First, I’m really glad you related to this. There’s always that part of me before hitting “publish” that wonders if people will get what I’m saying, so, thanks for that! Second, thank you for supporting and believing in me! You are way too kind! Thank you so much for sharing your thoughts. Let’s make it a goal to find and jump at opportunities!
I continue to love learning and appreciate it more as an adult/as a teacher.
I love learning as well! Hopefully will never stop.
Thought provoking! And I think I tend to go after things that I want, without hesitating too much. But a little analysis never hurt anyone, either, just not over analysis that paralyzes!
True, finding that balance somewhere in the middle is key. I need to get further over to where you are and turn off the excuses and doubt.

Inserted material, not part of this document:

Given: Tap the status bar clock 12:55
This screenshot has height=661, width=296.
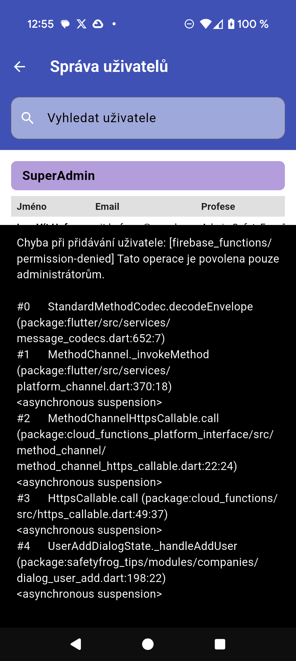Looking at the screenshot, I should pyautogui.click(x=40, y=24).
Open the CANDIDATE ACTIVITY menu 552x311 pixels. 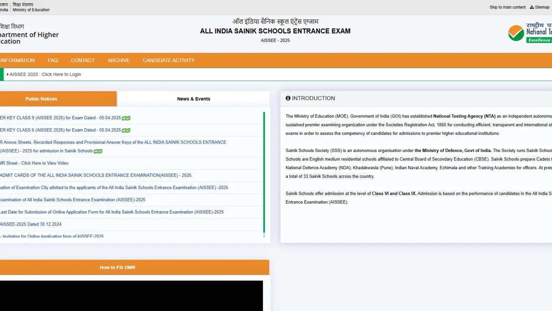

hmmm. i am definitely “assertive” (um, rude??) when i was younger, i was rude in being assertive and i only cared about what I wanted and would do anything to get it. something that i have worked a ton on as i’ve gotten older is to be assertive while paying close attention to how it might make others feel and trying always to make sure that in getting what i want doesn’t impede on others. it’s a work in progress but i really have become “nicer” as i’ve gotten older and it’s something i am most proud of! regarding parking, i am just not lazy in general so i will park in the first spot that is open – even if it is the farthest away! of course, i don’t have 3 kids to trek with me so that is easier.